Mossgiel was named after Mossgiel farm near Lochlea, in Ayrshire, Scotland, the farm of the poet Robert Burns and his brother Gilbert.

==History==

In about 1864 the Desailly brothers (Francis and George) established 'Mossgiel' and 'Booligal' stations. 'Mossgiel' run was a back block station so a great effort was required to provide water for stock. The Desaillys employed a large cohort of men to fence, dig tanks and sink wells, "and imported the first centrifugal pump and steam engine in the Riverina". Water raised by whims and by the steam-driven pump was fed into iron troughs at each well.

In about October 1868 Thomas Grace and John Kilbride began a coach service between Booligal and towns on the Darling River, extending as far as Mount Murchison township (Wilcannia). In late 1868 Robert Riordan built a hotel at Mossgiel (on the coach route to the Darling). He was granted a publican's license for the Mossgiel Hotel in February 1869. At about the same time it was reported that George Williamson, the proprietor of the Post-office Store at Booligal, was "about to put up a large general store at Mossgiel". In December 1869 William Carter was granted a hotel license for the Wool-pack Hotel at Mossgiel.

In January 1870 a post-office was established at Mossgiel with J. Herbert Taylor as postmaster. By December 1872 a blacksmith, William Barns, and a saddler, J. J. Allen, had started businesses in the township. In April 1873 the Hay Police Court refused an application by Henry Jonsen for a publican's license at Mossgiel on the grounds that "there are two [hotels] already there and no town whatever, only the Mossgiel station". It was added: "The drinking there is said to be fearful".

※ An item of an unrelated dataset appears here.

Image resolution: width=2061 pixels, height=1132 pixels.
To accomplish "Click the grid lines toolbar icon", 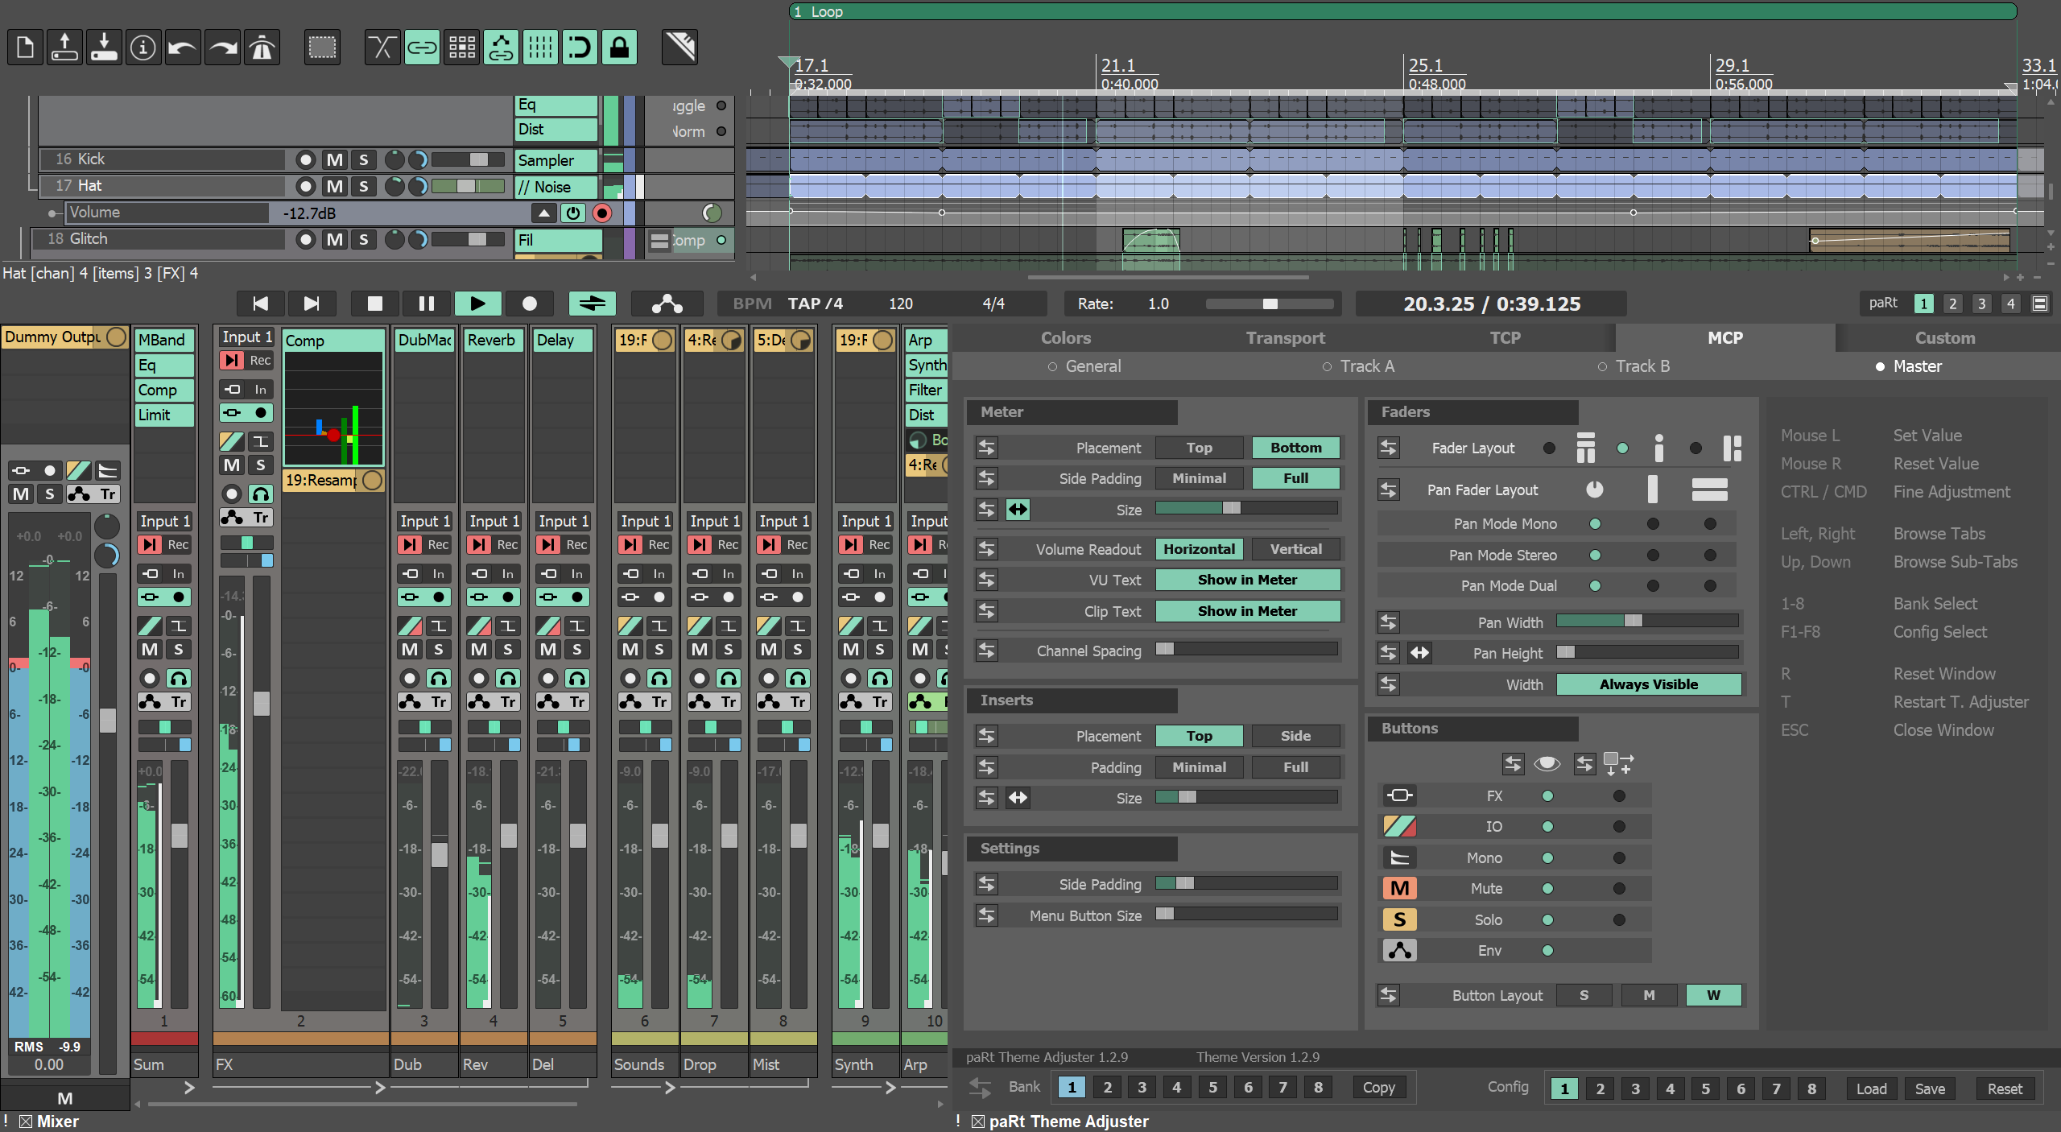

In 1878 Isadore Galland opened a "large and commodious store" at Mossgiel selling "Grocery, Drapery, Boots, &c., &c.". Galland also had "two hawker's waggons constantly on the road with a large and varied supply of goods".

A public school began at Mossgiel in 1886 (initially given provisional status). It was upgraded to full public school status in 1890.

The Federation Drought of 1901 to 1903 had a devastating impact on Mossgiel and district. After the long drought there was few if any stock left in the district and stations had closed down, with only caretaker staff in charge. The normal supply routes by teamsters were disrupted so flour, fodder and other essentials had to be brought by camel teams from Wilcannia to Ivanhoe and then on to Mossgiel by coach. By early 1903 the Government tank supplying domestic water to Mossgiel was dry and water had to be carted eleven miles from 'Lignum Park' station.

In February 1904, not long after the drought had broken, Mossgiel was subject to a sand storm from the south-west that "raged at hurricane speed for sixty hours without intermission". The storm was "the worst witnessed by the oldest residents". In the aftermath many of the buildings in the town had "sand-hills on all sides". Galland's store could only be accessed from one end of the verandah, with "a perfect mountain of sand" being kept back "by placing sheets of galvanised iron along the verandah posts".

In November 1915 it was stated that the population of Mossgiel "including school children and babies, was about 30 or 40".

In 1936 it was reported that "in consequence of the railway passing through Ivanhoe, 35 miles distant, Mossgiel township has dwindled so greatly in importance, that the cottage hospital and the only hotel have been closed".

==Natural environment==

===Mossgiel daisy===

The threatened Mossgiel daisy (Brachyscome papillosa) is named after the Mossgiel region, one of the locations where it is known to occur . It is a multi-stemmed, perennial herb, having mauve flowers with a yellow centre. The Mossgiel daisy occurs in scattered sites across the Riverina Bioregion, primarily in clay soils in association with bladder saltbush (Atriplex vesicaria) and leafless bluebush (Maireana aphylla).